_Required work_
Can you recast every line of the records below as a numbered list, skipping any blank lines?

::: Data supplied :::

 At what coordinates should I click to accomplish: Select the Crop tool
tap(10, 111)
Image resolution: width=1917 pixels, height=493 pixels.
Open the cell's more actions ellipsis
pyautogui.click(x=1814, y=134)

:::

_Full response_
1.  At what coordinates should I click to accomplish: Select the Crop tool
2. tap(10, 111)
3. Image resolution: width=1917 pixels, height=493 pixels.
4. Open the cell's more actions ellipsis
5. pyautogui.click(x=1814, y=134)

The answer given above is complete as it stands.